Les grands arrêts de la jurisprudence en droit informatique : jugement du Tribunal de Grande Instance de Paris, CT0087, du 15 novembre 2006 (RG )
Tribunal de Grande Instance de Paris, CT0087
15 novembre 2006, RG
TRIBUNAL DE GRANDE INSTANCE DE PARIS
3ème chambre 3ème section
No RG : 05/07140
No MINUTE :
Assignation du : 22 Avril 2005
Expéditions exécutoires délivrées le :
JUGEMENT rendu le 15 Novembre 2006
DEMANDERESSE
L'ETAT FRANCAIS représenté par l'Agent du Trésor, demeurant Ministère des Fiannces, Bâtiment Condorcet, Teledoc 353, ... représentée par Me Yves BAUDELOT, avocat au barreau de PARIS, vestiaire P 216
DÉFENDERESSE
S.A. LECTIEL, dont le nom commercial est FILETECH S 2 P BUSINESS CENTER Centre Dillon Valmeniere 97200 FORT DE FRANCE défaillant
COMPOSITION DU TRIBUNAL
Elisabeth X..., Vice-Président, signataire de la décision Agnès B..., Vice-Président Pascal MATHIS, Juge assistée de Marie-Aline PIGNOLET, Greffier, signataire de la décision DEBATS
A l'audience du 03 Octobre 2006 tenue publiquement
JUGEMENT Prononcé publiquement Réputé contradictoire en premier ressort
FAITS ET PRETENTIONS DES PARTIES: L'ETAT FRANÇAIS représenté par l'INSEE a déposé auprès de l'INPI le 11 juillet 1988 sous le numéro 14 76873 la marque SIRENE dans les classes 9, 16, 35, 38 et 42 pour désigner les produits et services suivants : "supports d'enregistrements magnétiques et plus particulièrement disquettes ; produits de l'imprimerie ; publicités et affaires, aide aux entreprises industrielles et commerciales dans la conduite de leurs affaires ; conseils, informations ou renseignements d'affaires ; entreprise à façon de travaux statistiques, reproductions de documents ; communications, agence de presse et d'informations ; services informatiques ou télématiques en base de données et en particulier fichier informatique constitué à partir du système national d'identification et du répertoire des entreprises et établissements ; travaux d'ingénieur, consultations professionnelles et établissement de plans sans rapport avec la conduite des affaires."

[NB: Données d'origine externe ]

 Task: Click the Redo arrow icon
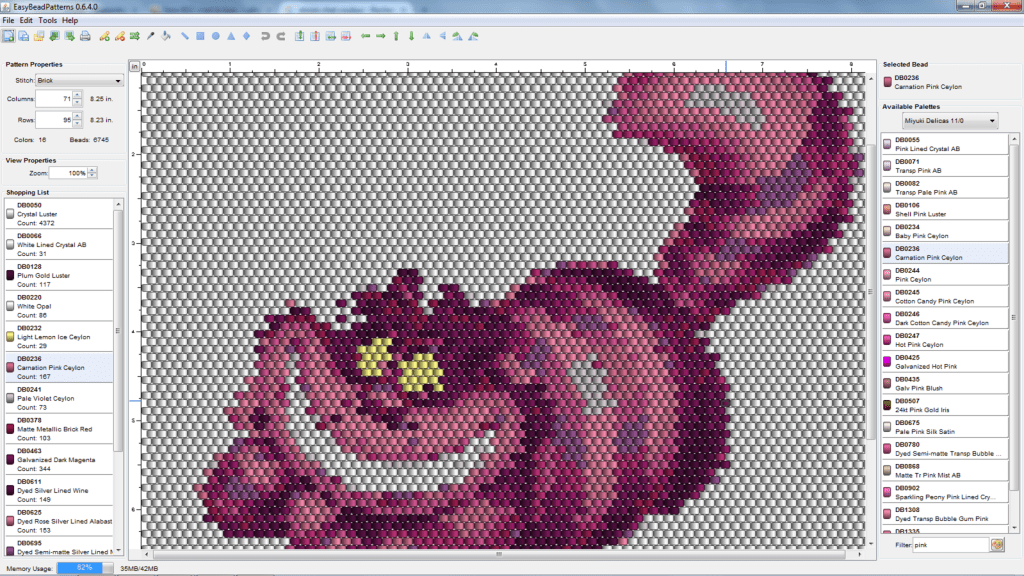coord(281,36)
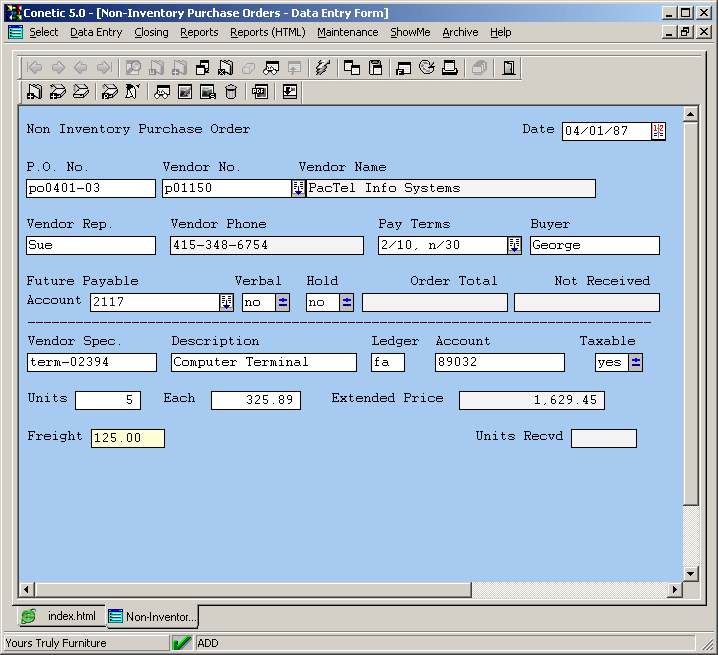This screenshot has height=655, width=718.
Task: Open the calendar picker beside the Date field
Action: click(658, 131)
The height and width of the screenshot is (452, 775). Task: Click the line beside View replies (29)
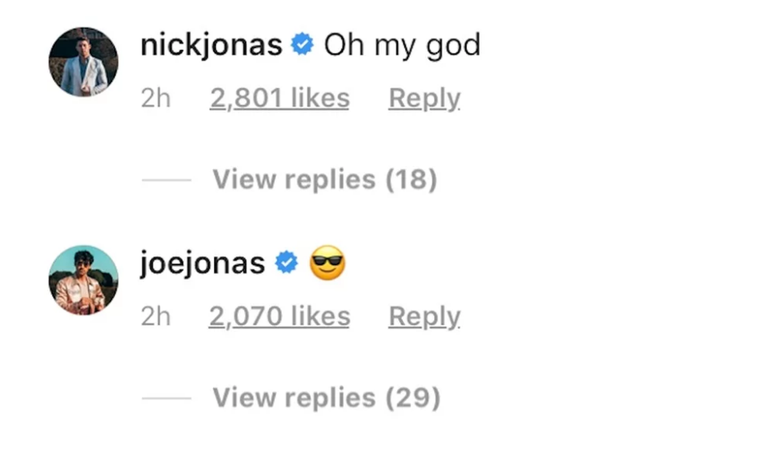click(x=167, y=398)
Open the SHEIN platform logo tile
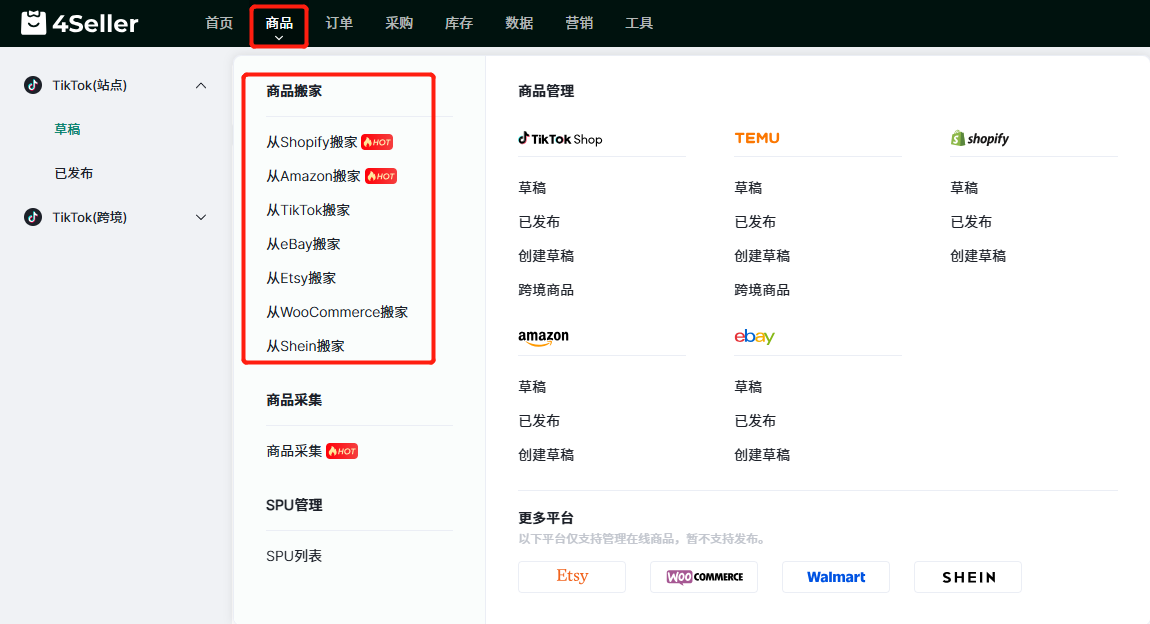This screenshot has width=1150, height=624. 968,577
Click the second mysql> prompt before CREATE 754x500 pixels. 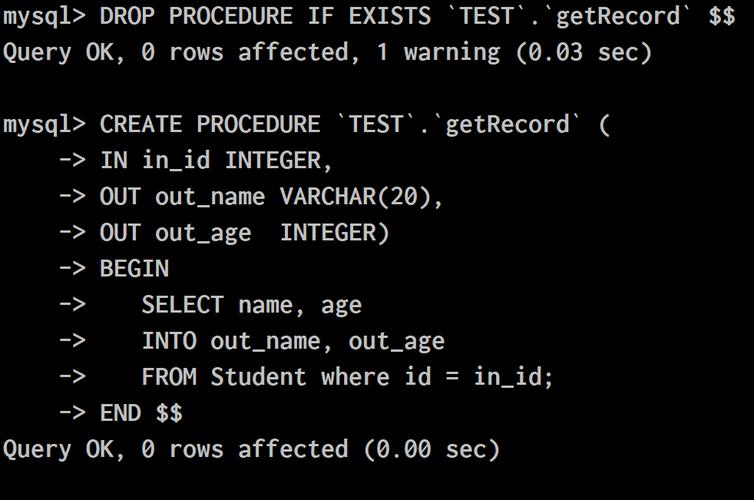(44, 125)
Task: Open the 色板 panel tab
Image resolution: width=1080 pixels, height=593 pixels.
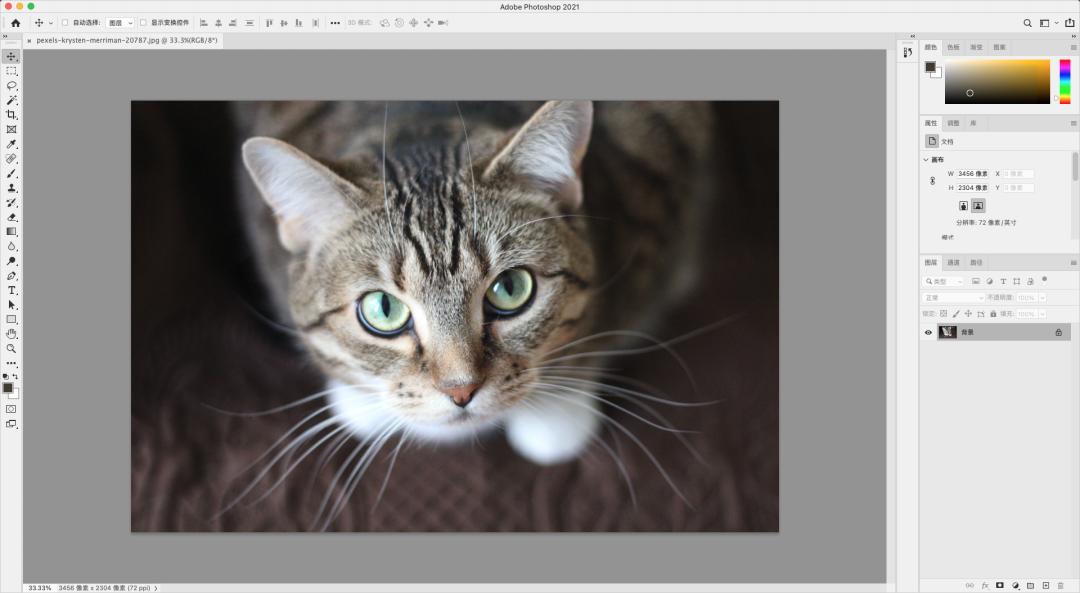Action: (955, 46)
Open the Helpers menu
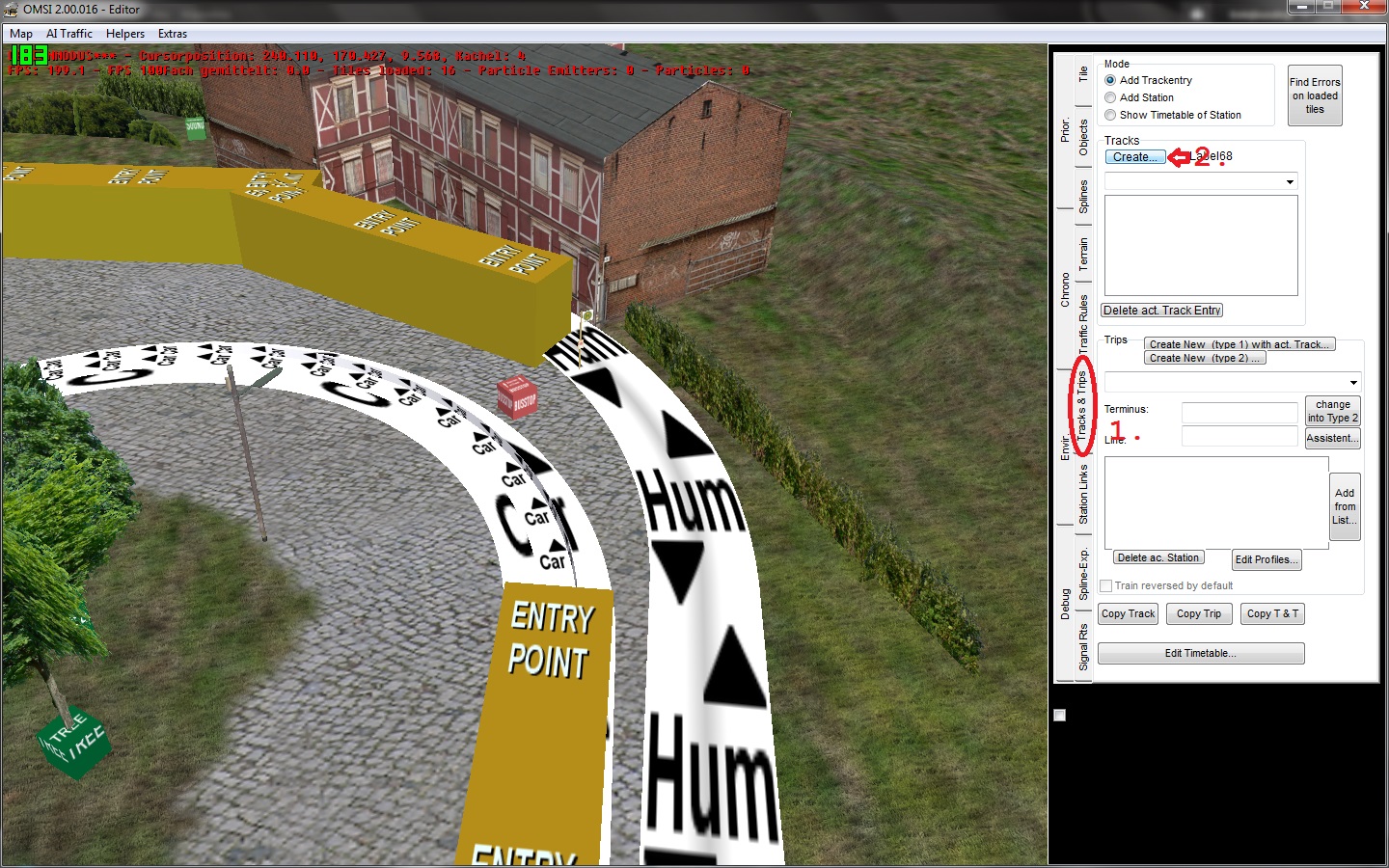1389x868 pixels. point(125,34)
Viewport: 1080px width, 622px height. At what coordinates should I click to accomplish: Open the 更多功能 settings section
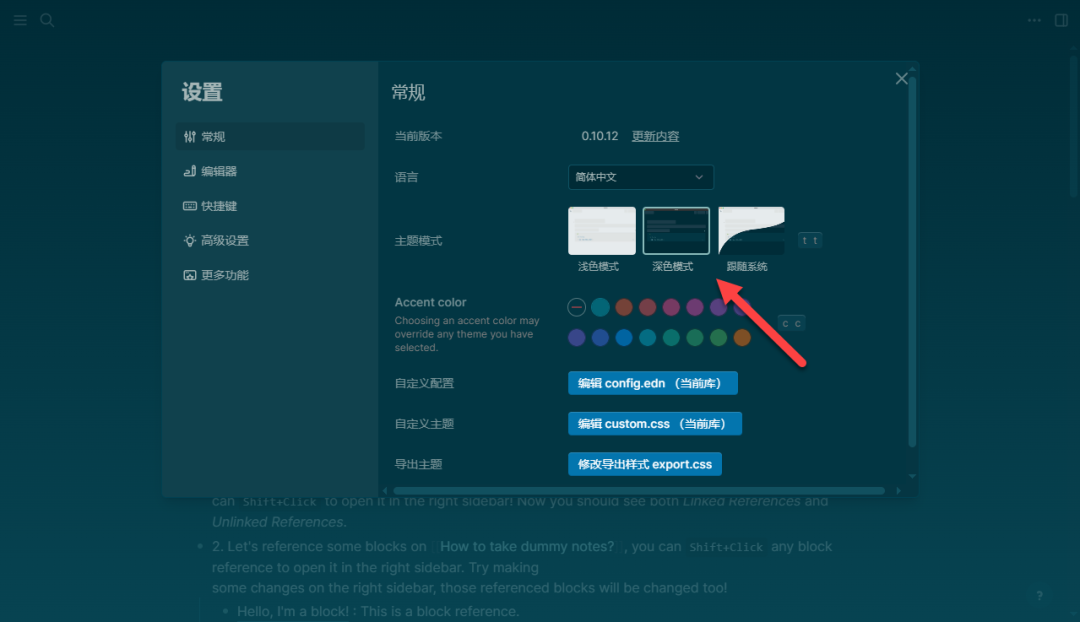(x=221, y=275)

Cette marque a été renouvelée le 17 mars 1998. L'ETAT FRANÇAIS représenté par l'INSEE a également déposé auprès de l'INPI le 4 décembre 1997, sous le numéro d'enregistrement 97 707 345, la marque INSEE, dans les classes 9, 16, 35, 38, 41 et 42 pour désigner les produits et services suivants : "supports d'enregistrements magnétiques et plus particulièrement disquettes, cédérom, logiciels (programmes enregistrés), produits de l'imprimerie, matériel d'instruction ou d'enseignement à l'exception des appareils, publicités, conseils en informations et renseignements d'affaires, production de documents, entreprises à façon de travaux statistiques ; communication pour terminaux d'ordinateurs, agence de presse et d'informations, télécommunications ; éducation, édition de livres, institutions d'enseignement ; travaux d'ingénieur, programmation pour ordinateurs ; gestion de fichiers informatiques ; services télématiques." Le demandeur soutient que l'INSEE a découvert que la société LECTIEL commercialise sous l'enseigne Filetech , une base de données intitulée "l'annuaire universel des entreprises", dont elle dit sur son site "www.filetech.com" que "cette base est la résultante de la fusion de trois bases de données référentes : répertoire SIRENE V de l'INSE, l'annuaire universel des entreprises, bilans des sociétés. "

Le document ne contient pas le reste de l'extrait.